Llanta pinchada
‘¿La ayudo, señora?’ Es joven y va a pie, el bolso de obrero a un costado del torso, cruzado sobre el pecho. Pienso debe ser un plomero, un electricista, un desempleado. Alguien con tiempo. Claro, cómo no, muchas gracias. Me hago chiquitita para no sentir que lo estoy abusando. ‘¿Ya aflojó las tuercas?’. No, todavía; entonces hubo que bajar el gato, porque primero las tuercas y recién después el gato (no lo olvidaré la próxima). Y luego, las tuercas se aflojan para el otro lado. Después saca la llanta mala y pone la buena, de nuevo las tuercas con la llave cruz y aprieta fuerte. ‘No las apriete tanto’, como si yo las fuera a aflojar después, en el taller donde las parchan.
Termina rápido; si hasta parece una niñada, casi nada, una zoncera. Saco cinco pesos, ‘muchas gracias’, extendiendo la mano (chiquita para que no se ofenda ¿será mucho y quedaré de tonta? ¿será poco y quedaré de tacaña?), pasan los autos y sólo él se detuvo.

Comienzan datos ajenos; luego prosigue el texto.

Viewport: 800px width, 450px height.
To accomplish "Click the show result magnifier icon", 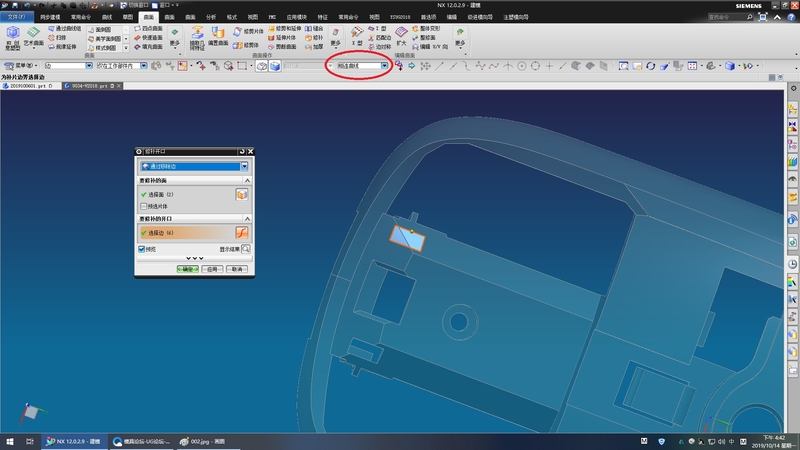I will click(x=245, y=249).

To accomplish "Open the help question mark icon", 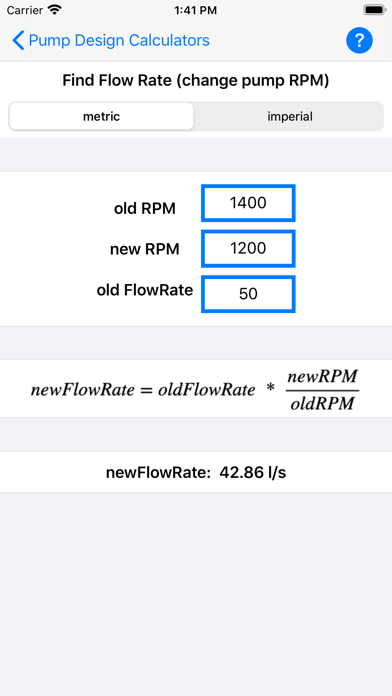I will [359, 40].
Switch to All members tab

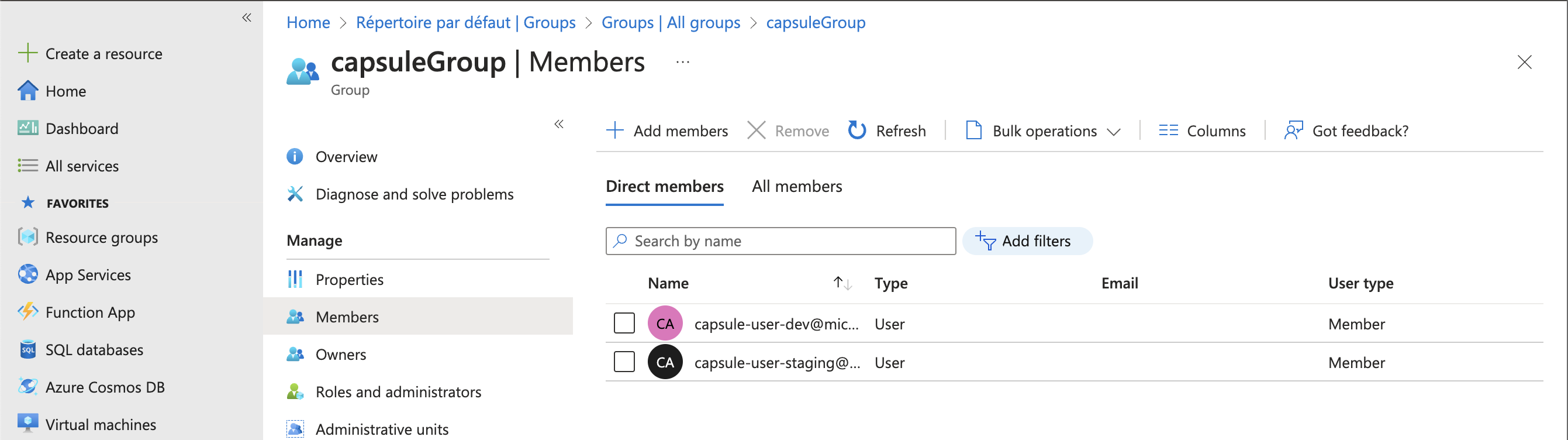[796, 187]
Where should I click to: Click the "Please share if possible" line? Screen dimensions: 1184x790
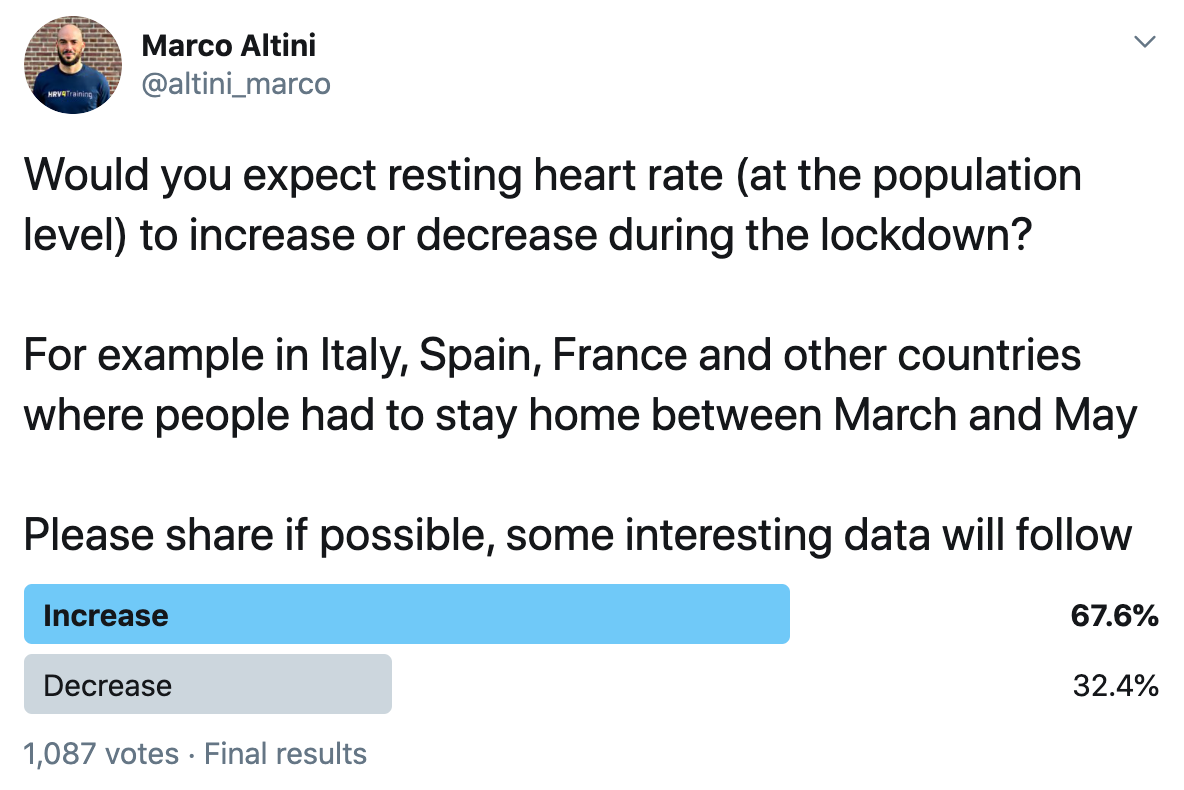[577, 535]
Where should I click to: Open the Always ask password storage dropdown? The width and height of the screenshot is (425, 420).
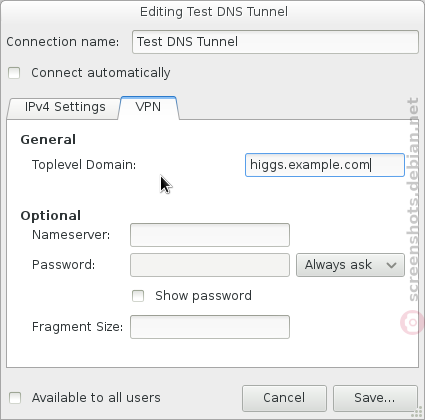point(350,265)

‘No, por favor’. Se me aflojan los gestos, sorprendida. ‘¿De veras?’ ‘Así está bien’. Vuelve el bolso al costado, se yergue de la llanta, de mi auto, frente a mí. Es más alto que yo. Era joven, iba pasando, se detuvo a ayudarme y no quería que le pague.
‘Bueno, ‘ta luego’.
‘Ta luego’. Veo su espalda alejarse. Yo voy en esa misma dirección. Podría preguntarle dónde va y acercarlo. Pero no. Más bien espero que se aleje, con la misma entereza con que se detuvo. Se va él, que me hizo un favor que yo no pagué.
Hizo un algo y no le quiso poner un valor a eso. Entonces yo quedé en deuda (no se corta el intercambio, continúo yo debiéndole una acción, un gesto). Chiquitita, cada vez más chiquitita la moneda en mi bolsillo.
Entonces es verdad que somos iguales. Un hombre sin precio.